◆ WORK ORDER ◆
Below are some records. Reproduce them exactly from their first line through the line with "Task: Open MSI Afterburner settings gear icon", inclusive.

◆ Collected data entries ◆
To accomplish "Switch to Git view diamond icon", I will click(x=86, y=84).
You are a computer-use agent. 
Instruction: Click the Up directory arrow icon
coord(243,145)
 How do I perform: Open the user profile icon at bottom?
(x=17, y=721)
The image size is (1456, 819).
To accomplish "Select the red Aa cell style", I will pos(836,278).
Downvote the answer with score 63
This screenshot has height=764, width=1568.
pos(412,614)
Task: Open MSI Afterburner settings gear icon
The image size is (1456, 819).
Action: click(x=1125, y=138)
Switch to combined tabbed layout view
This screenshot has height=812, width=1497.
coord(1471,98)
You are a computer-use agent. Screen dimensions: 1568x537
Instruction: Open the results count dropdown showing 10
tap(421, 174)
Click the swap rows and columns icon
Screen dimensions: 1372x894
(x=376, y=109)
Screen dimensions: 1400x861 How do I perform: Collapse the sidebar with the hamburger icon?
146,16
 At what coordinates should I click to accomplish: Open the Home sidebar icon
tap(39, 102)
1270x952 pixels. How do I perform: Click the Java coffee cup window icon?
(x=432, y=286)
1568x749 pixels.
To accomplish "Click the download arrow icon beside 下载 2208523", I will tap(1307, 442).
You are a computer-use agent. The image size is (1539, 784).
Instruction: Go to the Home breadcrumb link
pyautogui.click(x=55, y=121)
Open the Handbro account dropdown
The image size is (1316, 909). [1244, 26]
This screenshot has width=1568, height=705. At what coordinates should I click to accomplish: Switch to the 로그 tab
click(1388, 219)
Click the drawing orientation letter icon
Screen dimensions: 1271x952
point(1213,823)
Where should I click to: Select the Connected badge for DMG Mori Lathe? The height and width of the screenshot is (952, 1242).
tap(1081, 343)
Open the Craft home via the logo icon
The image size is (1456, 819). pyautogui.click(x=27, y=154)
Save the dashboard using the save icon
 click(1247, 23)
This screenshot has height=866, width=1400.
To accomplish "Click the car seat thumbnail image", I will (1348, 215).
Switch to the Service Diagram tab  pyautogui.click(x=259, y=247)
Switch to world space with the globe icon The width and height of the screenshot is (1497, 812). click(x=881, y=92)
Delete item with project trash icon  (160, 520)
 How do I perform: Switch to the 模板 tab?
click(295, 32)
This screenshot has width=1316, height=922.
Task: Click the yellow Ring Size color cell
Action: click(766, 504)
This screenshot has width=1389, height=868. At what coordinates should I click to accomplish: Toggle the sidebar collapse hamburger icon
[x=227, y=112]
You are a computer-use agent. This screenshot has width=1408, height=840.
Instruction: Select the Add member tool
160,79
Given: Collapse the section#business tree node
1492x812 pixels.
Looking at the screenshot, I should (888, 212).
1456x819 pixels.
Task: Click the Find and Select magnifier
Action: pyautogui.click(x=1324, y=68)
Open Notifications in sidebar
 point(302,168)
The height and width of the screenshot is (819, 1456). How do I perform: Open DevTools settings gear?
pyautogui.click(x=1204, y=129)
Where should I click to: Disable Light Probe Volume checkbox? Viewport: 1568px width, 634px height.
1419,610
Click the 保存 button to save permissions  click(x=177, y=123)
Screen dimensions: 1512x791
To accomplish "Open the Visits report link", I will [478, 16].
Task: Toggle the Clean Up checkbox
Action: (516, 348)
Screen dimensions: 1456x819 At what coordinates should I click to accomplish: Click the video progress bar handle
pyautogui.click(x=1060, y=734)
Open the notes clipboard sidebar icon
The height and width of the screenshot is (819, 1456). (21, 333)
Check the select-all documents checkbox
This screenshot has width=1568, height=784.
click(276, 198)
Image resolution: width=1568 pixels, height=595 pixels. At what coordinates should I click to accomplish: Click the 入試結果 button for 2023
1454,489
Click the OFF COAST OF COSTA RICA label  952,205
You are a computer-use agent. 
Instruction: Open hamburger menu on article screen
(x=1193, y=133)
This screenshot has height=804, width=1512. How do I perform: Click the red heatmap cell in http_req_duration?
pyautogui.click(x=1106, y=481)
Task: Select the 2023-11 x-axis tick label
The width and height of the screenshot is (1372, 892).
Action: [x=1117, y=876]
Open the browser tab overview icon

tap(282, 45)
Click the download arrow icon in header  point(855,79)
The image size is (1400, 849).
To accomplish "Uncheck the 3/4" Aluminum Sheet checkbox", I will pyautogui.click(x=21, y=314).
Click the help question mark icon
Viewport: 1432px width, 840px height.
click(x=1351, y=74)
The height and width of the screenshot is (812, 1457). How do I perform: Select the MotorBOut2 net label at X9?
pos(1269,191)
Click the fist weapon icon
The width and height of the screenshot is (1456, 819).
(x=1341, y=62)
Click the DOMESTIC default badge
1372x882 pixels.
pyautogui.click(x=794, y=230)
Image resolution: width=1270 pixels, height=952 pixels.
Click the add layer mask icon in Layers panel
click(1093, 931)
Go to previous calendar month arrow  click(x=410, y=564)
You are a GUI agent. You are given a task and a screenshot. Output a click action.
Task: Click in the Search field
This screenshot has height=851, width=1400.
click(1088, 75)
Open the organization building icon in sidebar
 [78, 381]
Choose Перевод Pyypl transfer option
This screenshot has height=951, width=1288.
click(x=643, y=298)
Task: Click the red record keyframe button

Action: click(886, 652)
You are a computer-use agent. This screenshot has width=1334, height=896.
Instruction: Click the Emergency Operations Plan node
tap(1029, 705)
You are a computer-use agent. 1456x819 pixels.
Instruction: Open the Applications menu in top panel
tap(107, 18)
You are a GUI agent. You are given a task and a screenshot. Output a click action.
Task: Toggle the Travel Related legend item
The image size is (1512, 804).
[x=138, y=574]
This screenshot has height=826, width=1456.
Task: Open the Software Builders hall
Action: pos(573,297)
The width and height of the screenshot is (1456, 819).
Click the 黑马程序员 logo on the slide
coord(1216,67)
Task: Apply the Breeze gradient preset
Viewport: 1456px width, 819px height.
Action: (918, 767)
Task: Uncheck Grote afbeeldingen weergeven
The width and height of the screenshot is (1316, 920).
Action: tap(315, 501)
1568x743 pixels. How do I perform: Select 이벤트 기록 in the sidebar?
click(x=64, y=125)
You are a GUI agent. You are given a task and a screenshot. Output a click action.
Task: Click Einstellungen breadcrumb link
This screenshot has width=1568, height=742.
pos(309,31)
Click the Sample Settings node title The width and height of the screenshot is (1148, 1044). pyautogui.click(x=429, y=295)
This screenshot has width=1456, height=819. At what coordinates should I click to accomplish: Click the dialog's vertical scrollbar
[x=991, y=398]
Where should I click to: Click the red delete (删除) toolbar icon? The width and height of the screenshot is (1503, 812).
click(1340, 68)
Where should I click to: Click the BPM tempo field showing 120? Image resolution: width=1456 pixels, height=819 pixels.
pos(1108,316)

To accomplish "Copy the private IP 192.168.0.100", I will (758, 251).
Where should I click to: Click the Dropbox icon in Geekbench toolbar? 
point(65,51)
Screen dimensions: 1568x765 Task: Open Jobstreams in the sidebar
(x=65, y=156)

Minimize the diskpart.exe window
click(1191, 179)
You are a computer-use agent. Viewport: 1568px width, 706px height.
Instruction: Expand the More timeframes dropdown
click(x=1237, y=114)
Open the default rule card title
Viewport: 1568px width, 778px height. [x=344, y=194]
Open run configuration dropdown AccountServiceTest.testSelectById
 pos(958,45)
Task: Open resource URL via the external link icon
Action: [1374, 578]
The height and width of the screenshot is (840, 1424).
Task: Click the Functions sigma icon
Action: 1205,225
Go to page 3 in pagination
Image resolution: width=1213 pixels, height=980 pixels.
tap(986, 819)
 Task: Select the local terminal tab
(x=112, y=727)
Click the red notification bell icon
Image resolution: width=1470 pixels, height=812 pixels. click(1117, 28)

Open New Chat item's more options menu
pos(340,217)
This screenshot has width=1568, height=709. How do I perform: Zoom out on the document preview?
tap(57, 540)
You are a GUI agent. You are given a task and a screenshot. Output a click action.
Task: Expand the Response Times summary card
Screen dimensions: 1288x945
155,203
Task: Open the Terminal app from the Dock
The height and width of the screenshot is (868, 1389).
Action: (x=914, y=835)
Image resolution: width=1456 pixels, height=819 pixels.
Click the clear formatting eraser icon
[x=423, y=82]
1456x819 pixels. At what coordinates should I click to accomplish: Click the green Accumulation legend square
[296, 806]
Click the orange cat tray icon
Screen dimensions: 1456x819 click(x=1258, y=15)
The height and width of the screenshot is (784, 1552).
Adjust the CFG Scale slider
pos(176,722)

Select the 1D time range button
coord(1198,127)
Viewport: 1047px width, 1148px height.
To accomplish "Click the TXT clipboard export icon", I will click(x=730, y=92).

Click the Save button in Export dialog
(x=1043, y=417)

◆ ANSWER BOX ◆
To accomplish "Switch to Git view diamond icon", I will click(x=86, y=84).
You are a computer-use agent. 
Instruction: Click the Up directory arrow icon
coord(243,145)
 How do I perform: Open the user profile icon at bottom?
(x=17, y=721)
The image size is (1456, 819).
To accomplish "Select the red Aa cell style", I will pos(836,278).
Downvote the answer with score 63
This screenshot has height=764, width=1568.
pos(412,614)
Task: Open MSI Afterburner settings gear icon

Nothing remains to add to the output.